Cela dit, le projet s’est révélé d’une assez grande envergure. Il y avait au départ un certain nombre de volets que nous désirions examiner. Le premier, et celui auquel je me suis particulièrement intéressée, concerne les expériences faites par les femmes. Que ressent une femme qui quitte sa collectivité pour aller accoucher à Winnipeg ou à Thompson? Or, nous savons que, depuis quelques années, des femmes ont accouché au sein de la collectivité. Un certain nombre de situations se présentent donc dans le contexte de l’accouchement. Nous avons voulu nous pencher sur toutes ces expériences. Nous les avons examinées sous l’angle émotionnel et financier, sans éviter la vaste gamme de problèmes liés aux soins. Nous avons également pris en considération d’autres volets, soit les perspectives des principaux fournisseurs de soins de santé avec, entre autres, les problèmes liés aux risques et aux ressources. En troisième lieu, nous avons examiné la faisabilité du rapatriement de l’accouchement dans une collectivité éloignée comme celle de Norway House. Nous en sommes donc aujourd’hui à l’étude de ce volet. Nous procédons aujourd’hui à l’examen rétrospectif des données afin d’établir avec certitude le nombre de femmes qui ne courent qu’un risque faible. En plus des trois principaux volets que nous vous avons présentés, nous avons décidé de procéder à un sondage à l’échelle communautaire, afin non seulement de tenir compte des perspectives des femmes, mais également de celles des deux sexes dans la collectivité. Le taux de participation a été si élevé que nous avons fini par introduire un quatrième volet. Nous avons l’impression que nous aurons une vision assez juste de la perception qu’ont les personnes appartenant à la collectivité, y compris les fournisseurs de soins de santé, quant aux possibilités de rapatrier les services de maternité, et aux défis et aux occasions que cela suscite.

Ce qui arrive, je crois dans un grand nombre de collectivités, c’est que dans le cadre de cérémonies passablement élaborées déployées au sein de la collectivité, beaucoup d’efforts sont consacrés à la transmission de la mémoire des gens, ce qui se traduit aussi par des gestes de reconnaissance.
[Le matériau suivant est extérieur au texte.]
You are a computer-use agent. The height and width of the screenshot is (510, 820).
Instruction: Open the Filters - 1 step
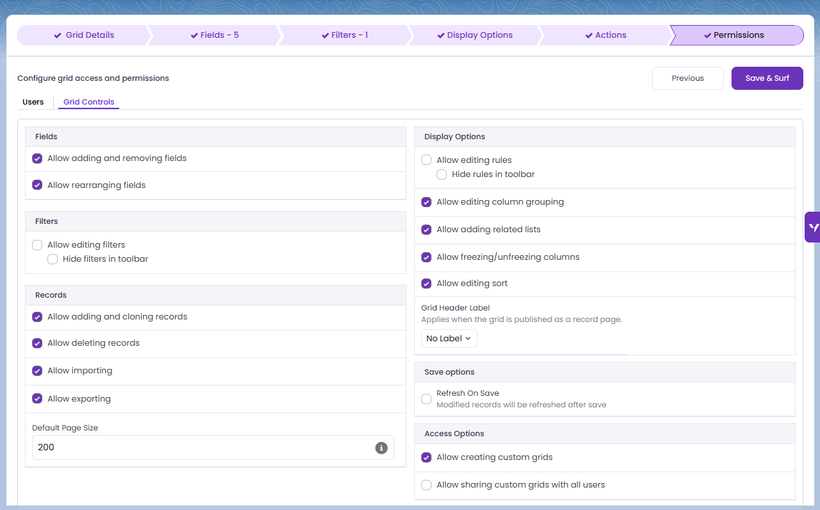coord(344,35)
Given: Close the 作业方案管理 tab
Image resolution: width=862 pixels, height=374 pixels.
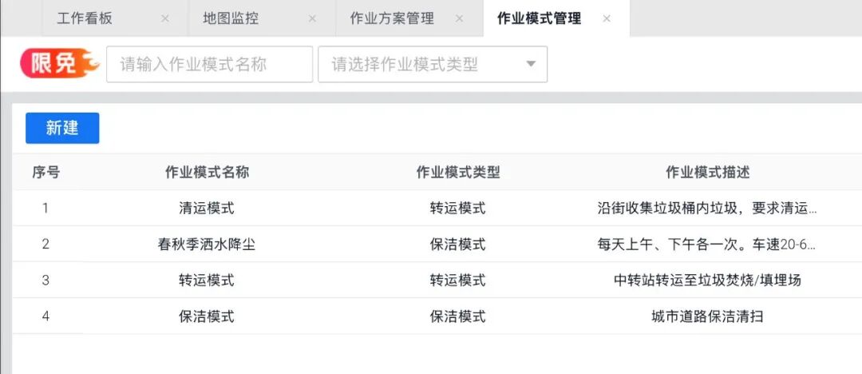Looking at the screenshot, I should [x=459, y=19].
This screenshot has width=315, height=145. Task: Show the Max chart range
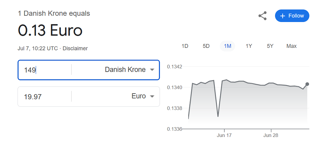click(x=291, y=46)
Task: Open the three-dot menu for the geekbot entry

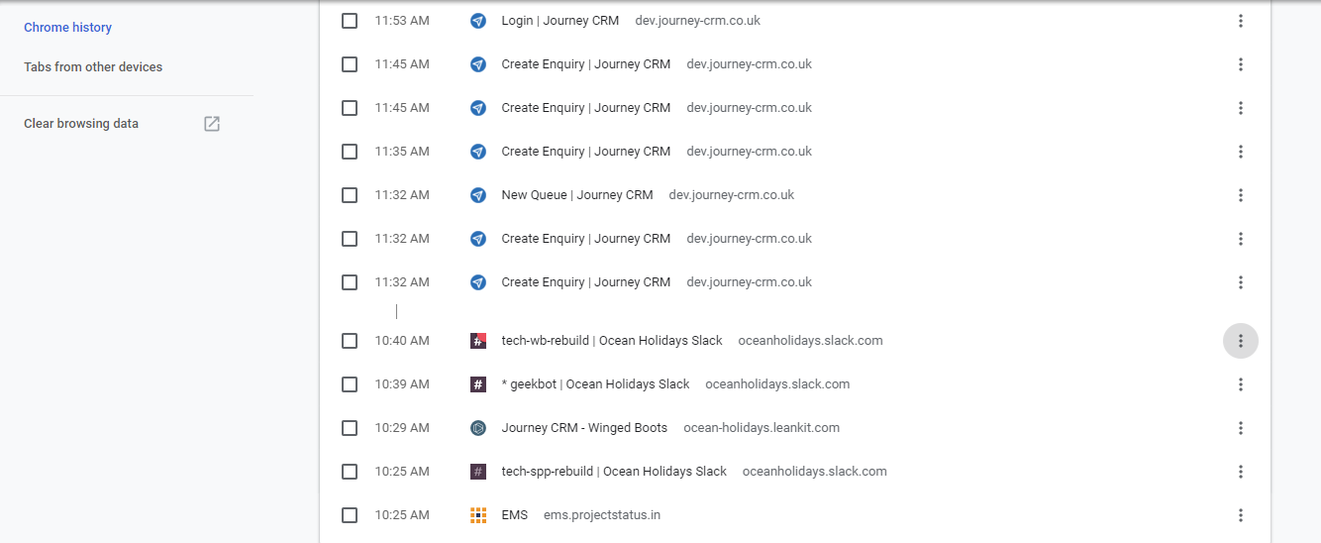Action: click(x=1241, y=384)

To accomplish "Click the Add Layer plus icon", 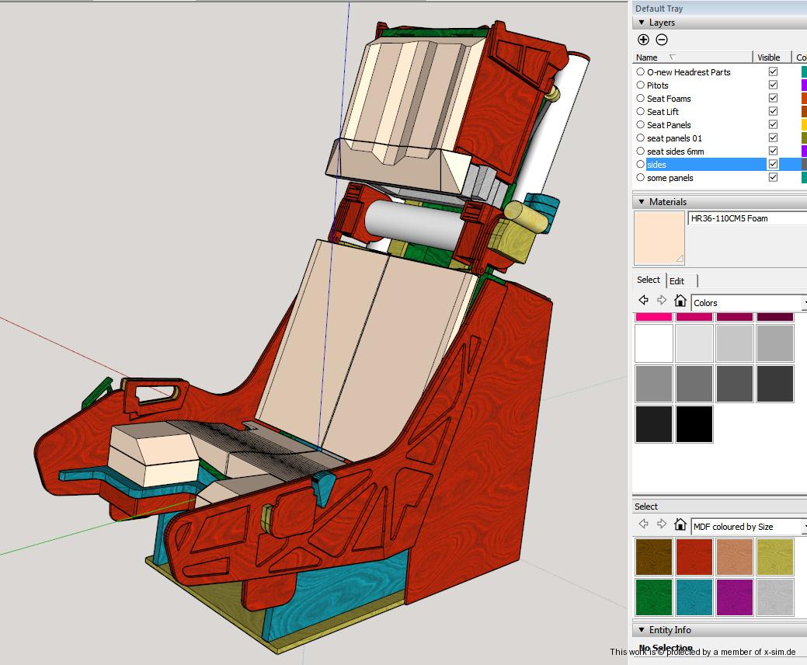I will click(x=643, y=40).
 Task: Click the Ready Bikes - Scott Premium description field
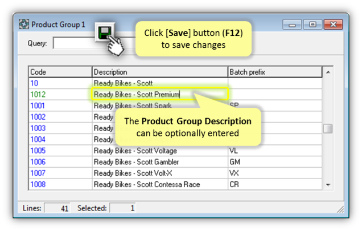tap(160, 94)
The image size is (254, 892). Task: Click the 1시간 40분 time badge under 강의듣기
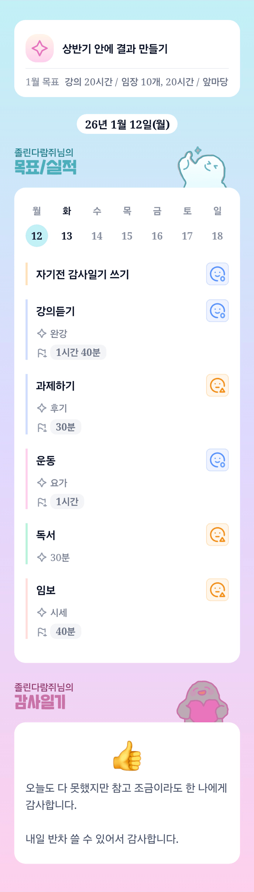click(x=78, y=352)
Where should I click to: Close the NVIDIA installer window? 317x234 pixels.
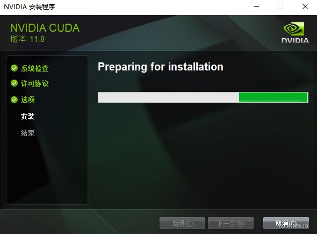pos(305,6)
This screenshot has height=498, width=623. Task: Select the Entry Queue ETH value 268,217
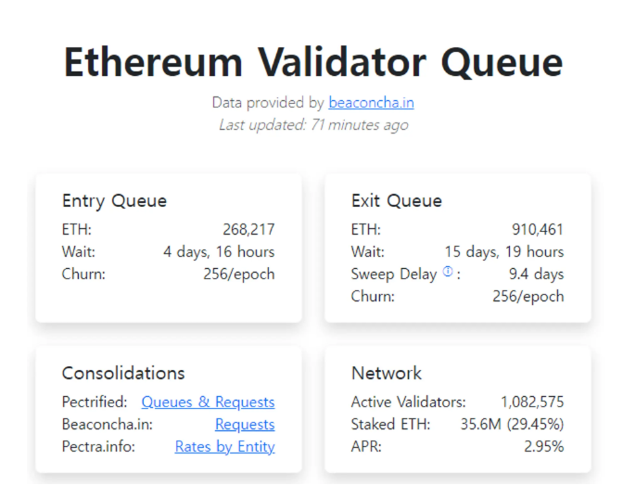click(x=248, y=230)
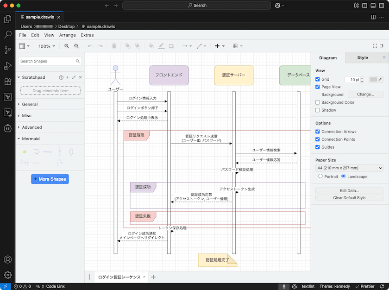
Task: Click the delete trash icon in toolbar
Action: (114, 46)
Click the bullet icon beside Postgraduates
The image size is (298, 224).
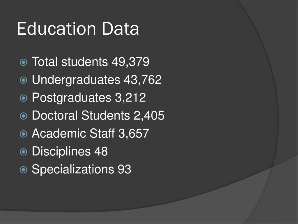[x=23, y=98]
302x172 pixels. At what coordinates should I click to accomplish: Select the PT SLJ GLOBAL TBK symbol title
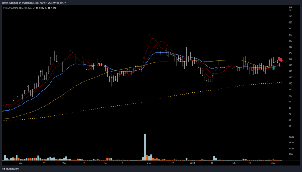click(15, 7)

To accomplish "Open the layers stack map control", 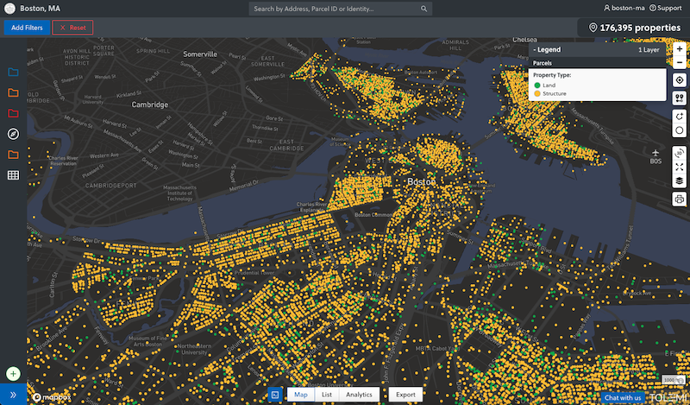I will click(x=680, y=181).
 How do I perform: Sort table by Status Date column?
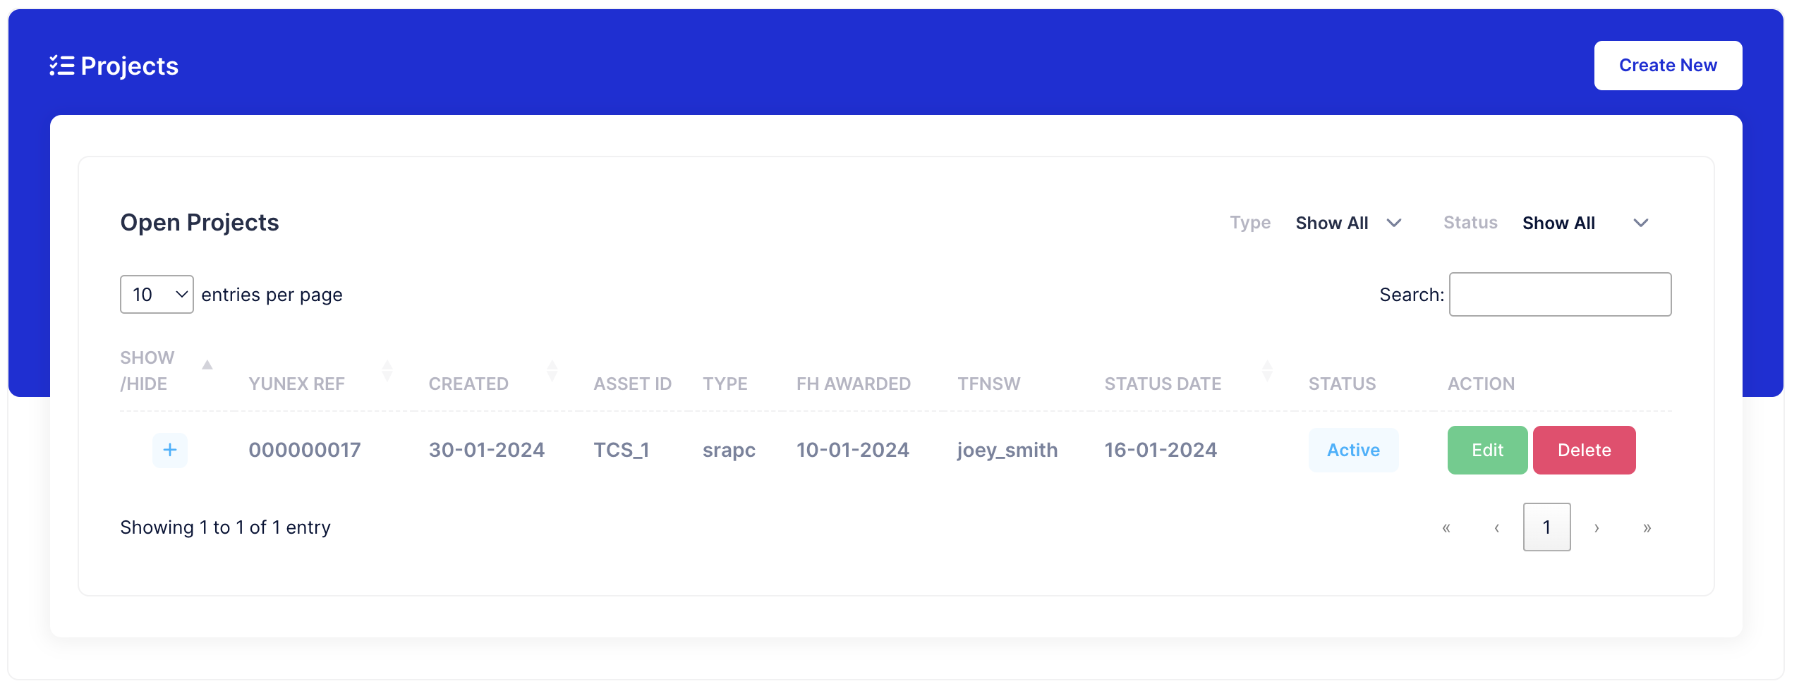pyautogui.click(x=1267, y=371)
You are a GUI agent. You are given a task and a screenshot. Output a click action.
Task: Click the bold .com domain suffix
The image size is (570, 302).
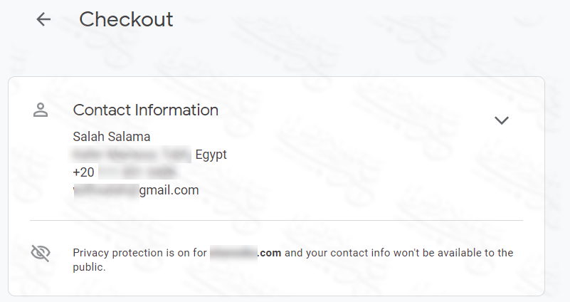pyautogui.click(x=269, y=253)
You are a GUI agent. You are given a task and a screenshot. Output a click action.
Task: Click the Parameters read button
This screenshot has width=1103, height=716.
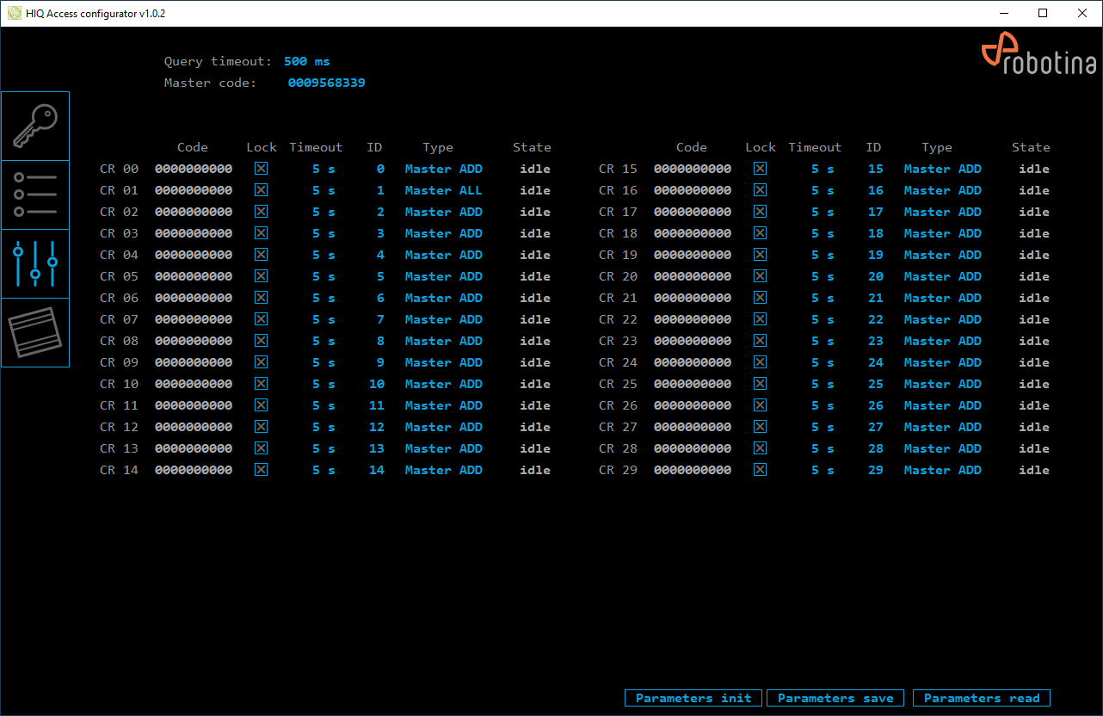pyautogui.click(x=981, y=698)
Mais au cours des premières étapes, ce genre d’événements à caractère cérémoniel et cette manifestation de reconnaissance semblent absents lorsque l’accouchement a lieu à l’extérieur de la collectivité. C’est donc dire que ce lien avec l’origine et l’identité s’en trouve quelque peu affecté, n’est-ce pas? Les récits passionnants de femmes nées dans la collectivité et dont les enfants y sont nés également font foi de leur sentiment d’appartenance à la terre. Je pense que lorsque les femmes doivent aller accoucher hors de leur collectivité, il se crée une rupture.